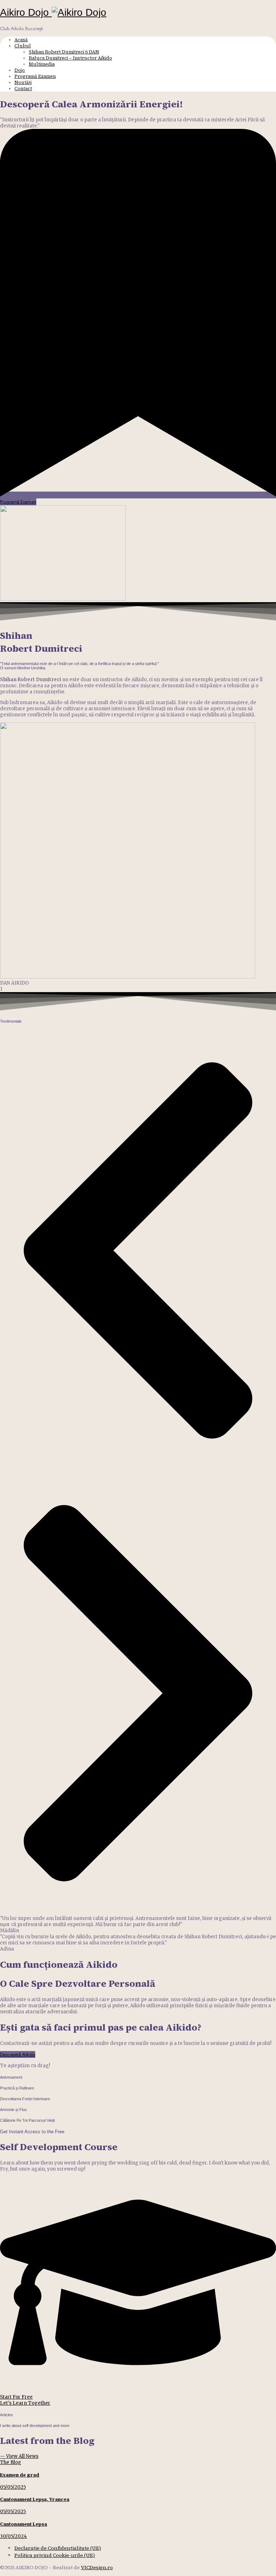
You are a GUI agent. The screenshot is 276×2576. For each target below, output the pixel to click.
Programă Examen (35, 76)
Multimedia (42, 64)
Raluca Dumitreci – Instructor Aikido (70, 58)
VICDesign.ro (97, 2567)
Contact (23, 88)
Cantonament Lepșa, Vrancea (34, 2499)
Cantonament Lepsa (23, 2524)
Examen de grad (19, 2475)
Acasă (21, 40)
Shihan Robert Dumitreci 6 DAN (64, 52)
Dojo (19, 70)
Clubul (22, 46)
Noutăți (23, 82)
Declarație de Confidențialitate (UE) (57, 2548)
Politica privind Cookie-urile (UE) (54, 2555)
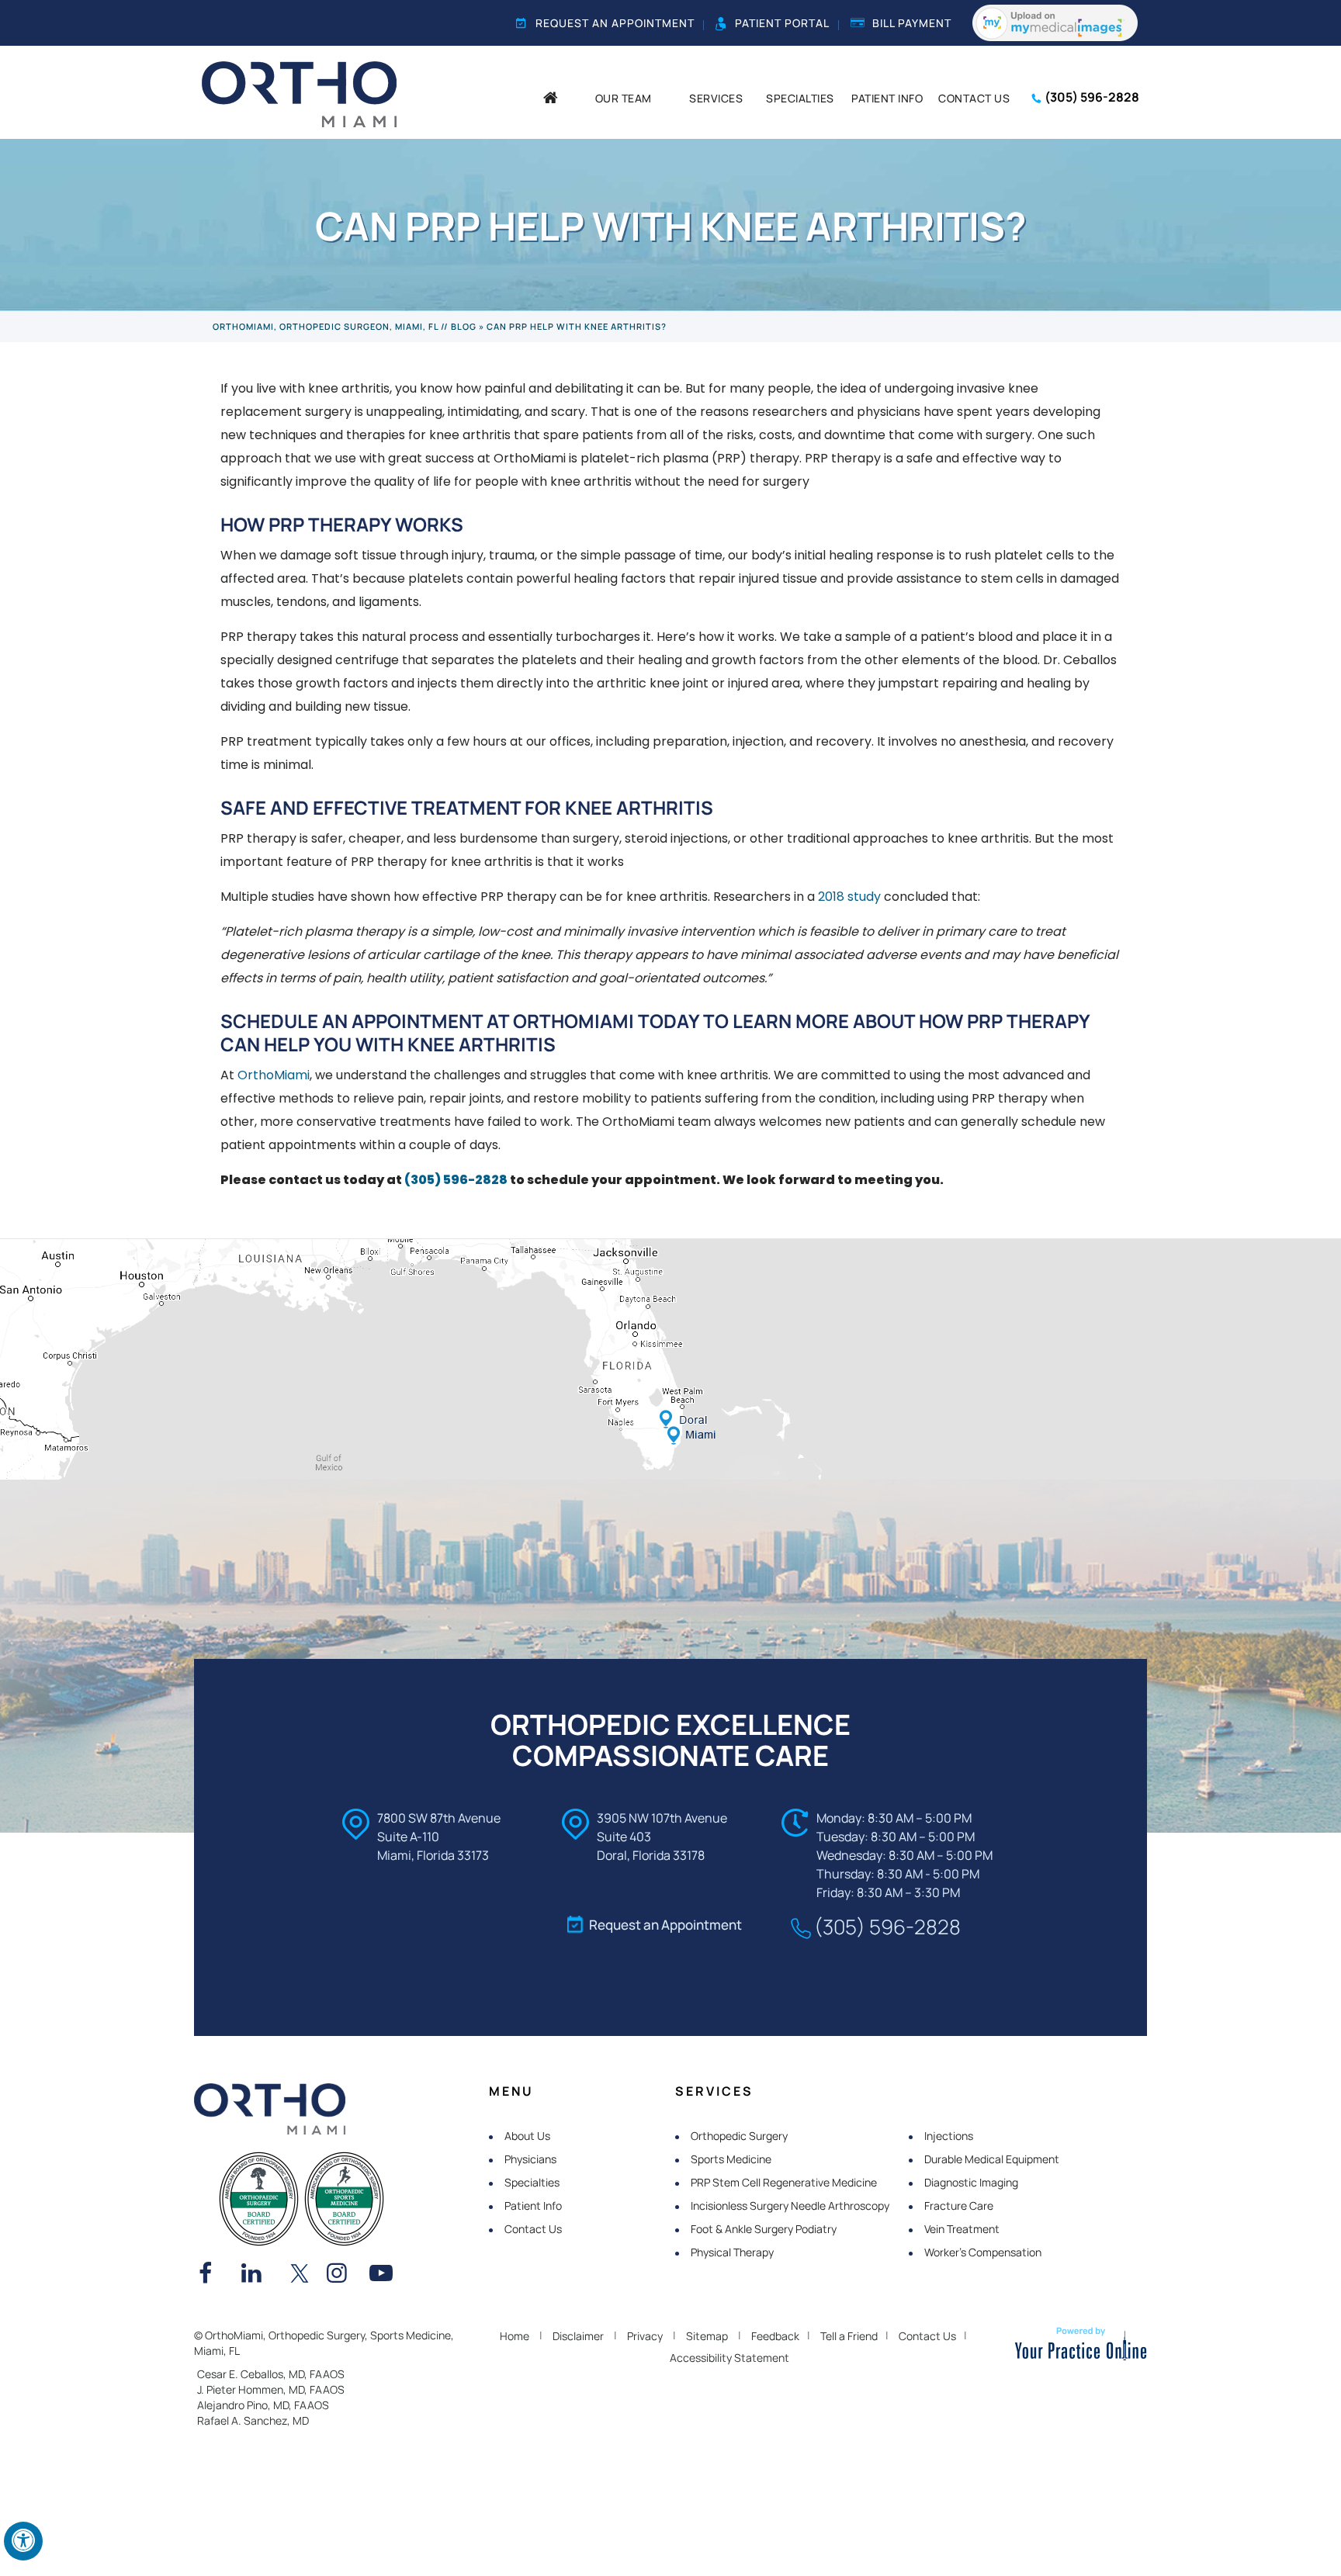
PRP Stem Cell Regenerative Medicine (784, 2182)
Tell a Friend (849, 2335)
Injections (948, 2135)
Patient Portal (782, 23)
■ ■ ■
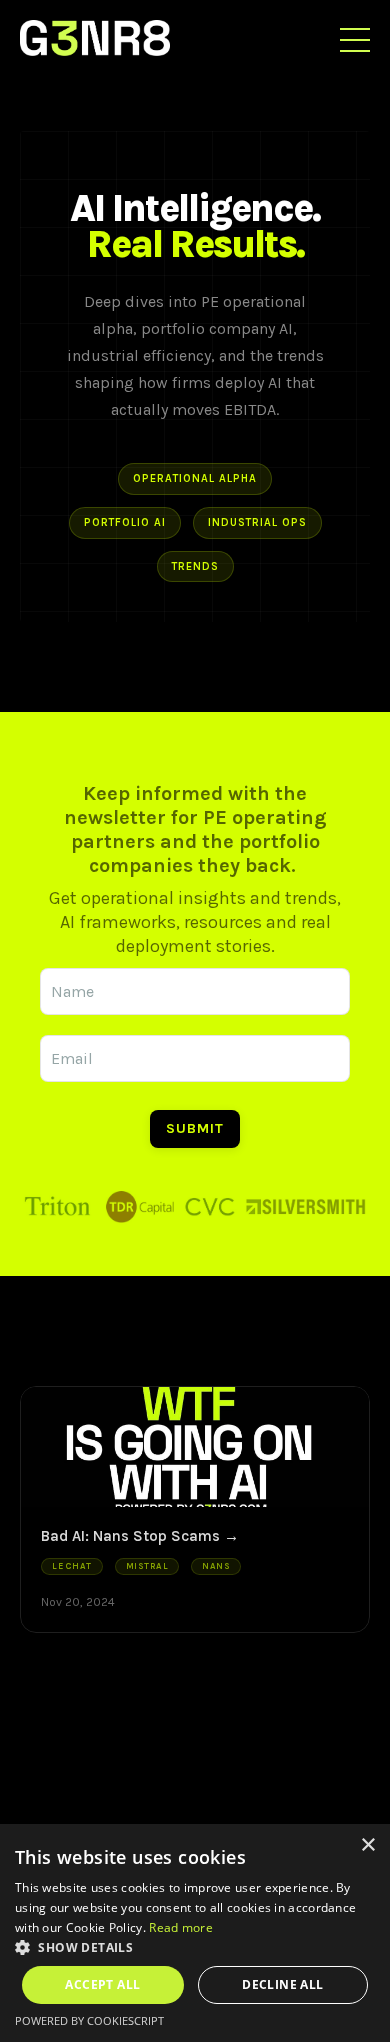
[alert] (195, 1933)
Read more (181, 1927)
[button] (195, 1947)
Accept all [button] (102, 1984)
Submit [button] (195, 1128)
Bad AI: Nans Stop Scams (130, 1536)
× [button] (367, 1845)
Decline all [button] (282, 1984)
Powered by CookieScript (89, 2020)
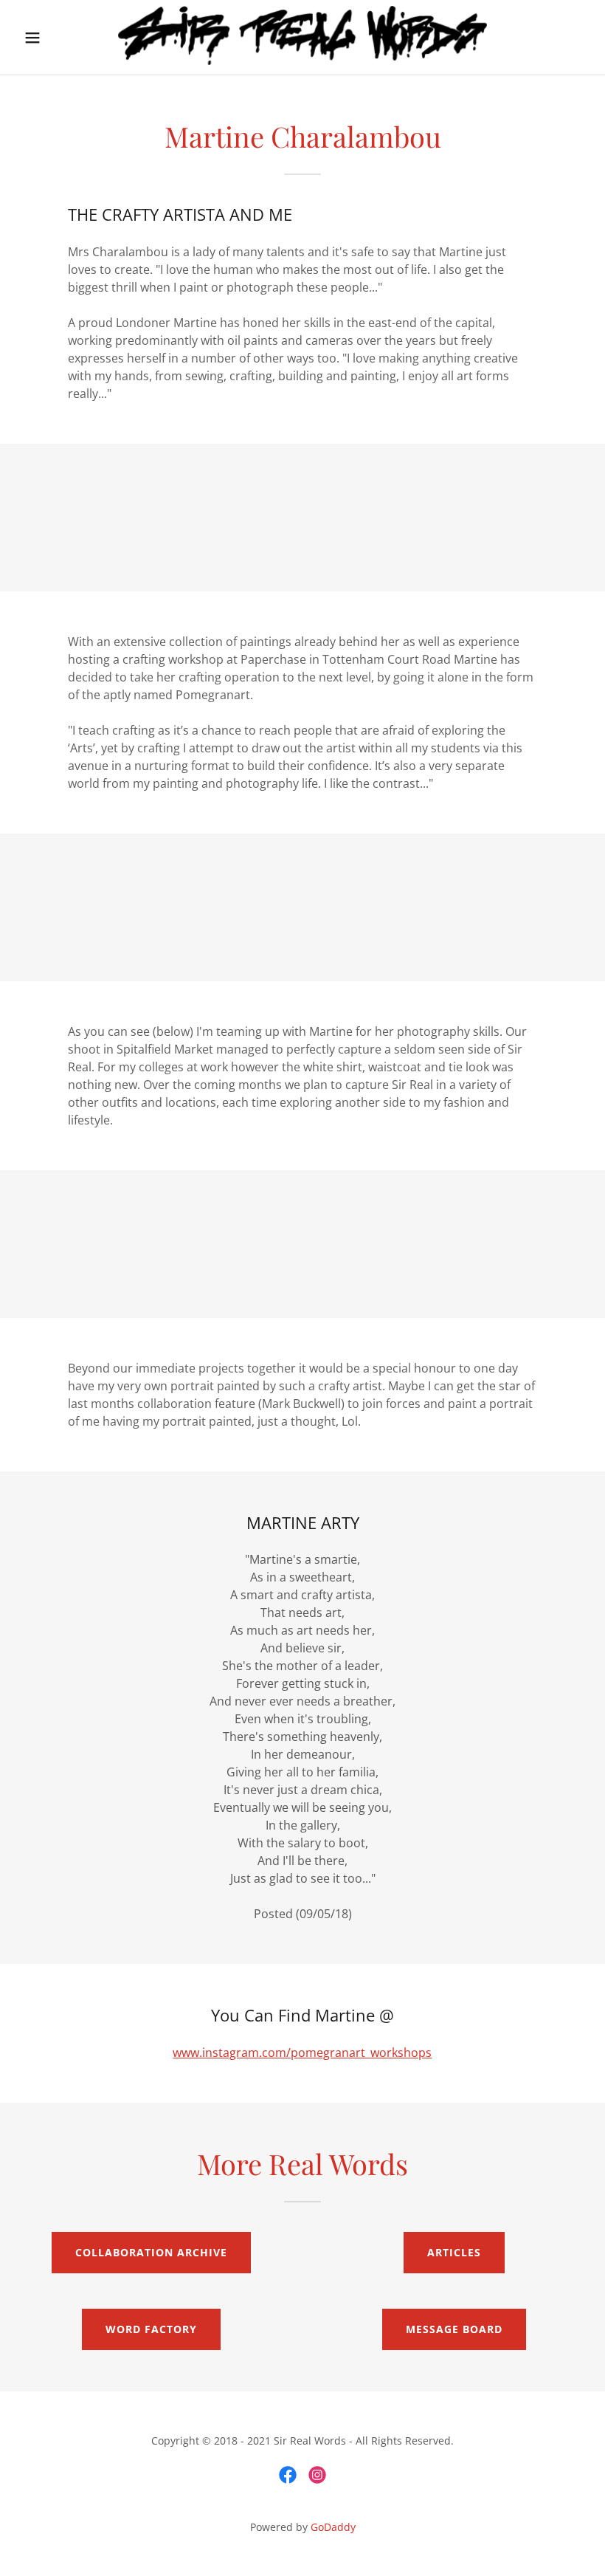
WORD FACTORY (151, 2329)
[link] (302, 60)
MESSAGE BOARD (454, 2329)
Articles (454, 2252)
■ ■ ■
- Task prompt -
Each line above with the string "Dumitreci" should be reported in full.

- Response -
Raluca Dumitreci – Instructor Aikido (70, 58)
Shihan Robert Dumitreci 6 DAN (64, 52)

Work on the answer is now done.